INPUT RECORDS:
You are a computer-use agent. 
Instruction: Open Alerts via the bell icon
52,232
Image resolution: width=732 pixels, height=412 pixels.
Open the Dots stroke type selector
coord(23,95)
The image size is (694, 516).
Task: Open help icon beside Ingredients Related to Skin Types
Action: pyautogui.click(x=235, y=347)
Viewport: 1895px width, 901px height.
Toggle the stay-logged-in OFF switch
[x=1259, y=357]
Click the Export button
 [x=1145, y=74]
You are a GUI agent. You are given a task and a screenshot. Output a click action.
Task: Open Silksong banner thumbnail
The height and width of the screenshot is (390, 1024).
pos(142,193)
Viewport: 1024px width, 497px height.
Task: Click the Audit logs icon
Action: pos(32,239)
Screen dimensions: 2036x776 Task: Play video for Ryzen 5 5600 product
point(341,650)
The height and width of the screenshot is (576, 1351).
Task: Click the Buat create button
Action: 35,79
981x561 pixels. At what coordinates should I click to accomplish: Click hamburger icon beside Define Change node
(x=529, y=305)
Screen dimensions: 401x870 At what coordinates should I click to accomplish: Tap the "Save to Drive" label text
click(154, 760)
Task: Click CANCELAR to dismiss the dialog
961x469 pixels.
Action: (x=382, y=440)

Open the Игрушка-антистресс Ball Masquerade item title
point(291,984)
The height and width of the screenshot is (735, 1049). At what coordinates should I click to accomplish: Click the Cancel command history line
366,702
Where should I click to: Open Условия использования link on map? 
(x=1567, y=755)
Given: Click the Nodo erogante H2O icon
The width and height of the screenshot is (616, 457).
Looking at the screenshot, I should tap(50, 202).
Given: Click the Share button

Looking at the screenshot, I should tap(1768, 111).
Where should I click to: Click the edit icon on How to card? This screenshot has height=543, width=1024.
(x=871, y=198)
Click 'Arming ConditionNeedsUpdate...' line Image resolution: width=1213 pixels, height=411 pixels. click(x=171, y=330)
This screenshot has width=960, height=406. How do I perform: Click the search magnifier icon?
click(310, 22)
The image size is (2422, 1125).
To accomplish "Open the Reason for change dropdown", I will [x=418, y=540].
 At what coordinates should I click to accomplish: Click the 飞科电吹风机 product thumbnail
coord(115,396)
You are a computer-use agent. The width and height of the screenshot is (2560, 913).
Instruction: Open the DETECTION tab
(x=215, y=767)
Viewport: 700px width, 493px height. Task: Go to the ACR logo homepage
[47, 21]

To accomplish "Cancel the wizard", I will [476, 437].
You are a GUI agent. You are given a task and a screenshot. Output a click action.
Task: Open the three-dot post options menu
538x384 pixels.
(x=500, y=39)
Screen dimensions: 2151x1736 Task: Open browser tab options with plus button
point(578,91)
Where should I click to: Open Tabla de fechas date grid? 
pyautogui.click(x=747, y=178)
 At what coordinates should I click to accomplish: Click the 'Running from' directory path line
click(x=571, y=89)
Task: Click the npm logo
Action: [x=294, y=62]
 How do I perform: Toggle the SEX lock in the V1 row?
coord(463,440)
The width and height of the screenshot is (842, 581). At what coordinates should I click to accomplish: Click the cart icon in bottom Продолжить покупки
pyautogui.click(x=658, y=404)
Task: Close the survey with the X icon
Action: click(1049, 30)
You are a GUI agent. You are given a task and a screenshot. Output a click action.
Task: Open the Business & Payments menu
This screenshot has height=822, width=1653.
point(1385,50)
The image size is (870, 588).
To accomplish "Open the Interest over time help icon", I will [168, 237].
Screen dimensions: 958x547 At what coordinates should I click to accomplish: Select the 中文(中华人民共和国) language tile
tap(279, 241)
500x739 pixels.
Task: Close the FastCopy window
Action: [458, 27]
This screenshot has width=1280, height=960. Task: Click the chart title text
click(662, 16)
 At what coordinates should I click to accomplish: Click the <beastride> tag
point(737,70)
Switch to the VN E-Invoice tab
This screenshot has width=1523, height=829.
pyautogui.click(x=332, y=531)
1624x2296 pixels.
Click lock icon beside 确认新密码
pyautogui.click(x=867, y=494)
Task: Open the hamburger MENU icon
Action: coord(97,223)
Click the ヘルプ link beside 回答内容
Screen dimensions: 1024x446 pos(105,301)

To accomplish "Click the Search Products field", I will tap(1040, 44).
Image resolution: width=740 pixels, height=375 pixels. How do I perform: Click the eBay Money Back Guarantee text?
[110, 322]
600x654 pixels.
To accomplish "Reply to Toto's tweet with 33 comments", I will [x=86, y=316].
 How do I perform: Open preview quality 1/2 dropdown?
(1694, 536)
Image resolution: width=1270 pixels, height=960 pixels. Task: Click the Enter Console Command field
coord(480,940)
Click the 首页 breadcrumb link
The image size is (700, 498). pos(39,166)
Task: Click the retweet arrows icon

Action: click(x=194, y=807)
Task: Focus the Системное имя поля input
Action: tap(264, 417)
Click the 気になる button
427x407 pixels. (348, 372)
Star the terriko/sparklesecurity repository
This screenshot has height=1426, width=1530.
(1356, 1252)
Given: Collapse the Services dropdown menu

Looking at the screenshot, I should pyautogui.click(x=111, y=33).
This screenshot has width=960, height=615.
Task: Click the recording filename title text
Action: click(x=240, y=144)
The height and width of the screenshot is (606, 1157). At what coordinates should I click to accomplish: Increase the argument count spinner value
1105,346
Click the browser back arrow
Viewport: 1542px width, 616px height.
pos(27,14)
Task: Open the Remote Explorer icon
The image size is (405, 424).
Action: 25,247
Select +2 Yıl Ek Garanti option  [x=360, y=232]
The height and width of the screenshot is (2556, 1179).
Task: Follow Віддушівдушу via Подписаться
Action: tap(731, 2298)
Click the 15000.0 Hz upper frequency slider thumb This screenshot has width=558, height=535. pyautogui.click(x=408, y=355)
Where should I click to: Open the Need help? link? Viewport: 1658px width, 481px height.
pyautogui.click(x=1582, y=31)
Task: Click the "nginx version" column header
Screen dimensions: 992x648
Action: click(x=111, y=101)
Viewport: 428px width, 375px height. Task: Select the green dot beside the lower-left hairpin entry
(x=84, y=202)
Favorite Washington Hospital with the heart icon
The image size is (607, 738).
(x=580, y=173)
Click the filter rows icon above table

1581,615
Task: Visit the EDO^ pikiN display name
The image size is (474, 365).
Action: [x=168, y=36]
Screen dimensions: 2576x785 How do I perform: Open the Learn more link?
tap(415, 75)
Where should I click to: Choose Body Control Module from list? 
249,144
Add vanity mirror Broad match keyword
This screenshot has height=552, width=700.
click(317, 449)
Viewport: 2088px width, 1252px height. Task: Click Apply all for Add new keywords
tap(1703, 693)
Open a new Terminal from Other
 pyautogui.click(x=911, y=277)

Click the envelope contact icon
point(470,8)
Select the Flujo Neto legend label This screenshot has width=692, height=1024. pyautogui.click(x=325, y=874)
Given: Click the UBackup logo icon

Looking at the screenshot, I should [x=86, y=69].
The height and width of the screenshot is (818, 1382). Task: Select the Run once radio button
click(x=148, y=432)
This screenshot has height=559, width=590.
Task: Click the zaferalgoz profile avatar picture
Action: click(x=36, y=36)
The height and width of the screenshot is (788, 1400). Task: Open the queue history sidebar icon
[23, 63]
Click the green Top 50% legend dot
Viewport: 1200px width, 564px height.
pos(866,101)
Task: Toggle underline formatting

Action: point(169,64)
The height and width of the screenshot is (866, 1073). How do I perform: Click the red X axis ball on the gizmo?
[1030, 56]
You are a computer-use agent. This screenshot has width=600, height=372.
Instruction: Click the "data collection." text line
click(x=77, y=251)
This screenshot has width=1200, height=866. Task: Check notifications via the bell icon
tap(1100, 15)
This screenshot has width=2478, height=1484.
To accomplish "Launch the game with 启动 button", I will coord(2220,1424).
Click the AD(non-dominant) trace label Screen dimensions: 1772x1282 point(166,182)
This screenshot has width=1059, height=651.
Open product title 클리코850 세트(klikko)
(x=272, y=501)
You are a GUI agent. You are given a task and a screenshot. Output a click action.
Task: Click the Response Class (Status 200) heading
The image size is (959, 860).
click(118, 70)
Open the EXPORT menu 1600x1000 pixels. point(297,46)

AIM OF THE EXERCISE: Within the listing above, extract exactly the lines from the line with "Screen dimensions: 958x547" to the line with "1624x2296 pixels.", the two named lines included, and no others.

WRITTEN REPLY:
Screen dimensions: 958x547 At what coordinates should I click to accomplish: Select the 中文(中华人民共和国) language tile
tap(279, 241)
500x739 pixels.
Task: Close the FastCopy window
Action: [458, 27]
This screenshot has width=1280, height=960. Task: Click the chart title text
click(662, 16)
 At what coordinates should I click to accomplish: Click the <beastride> tag
point(737,70)
Switch to the VN E-Invoice tab
This screenshot has width=1523, height=829.
pyautogui.click(x=332, y=531)
1624x2296 pixels.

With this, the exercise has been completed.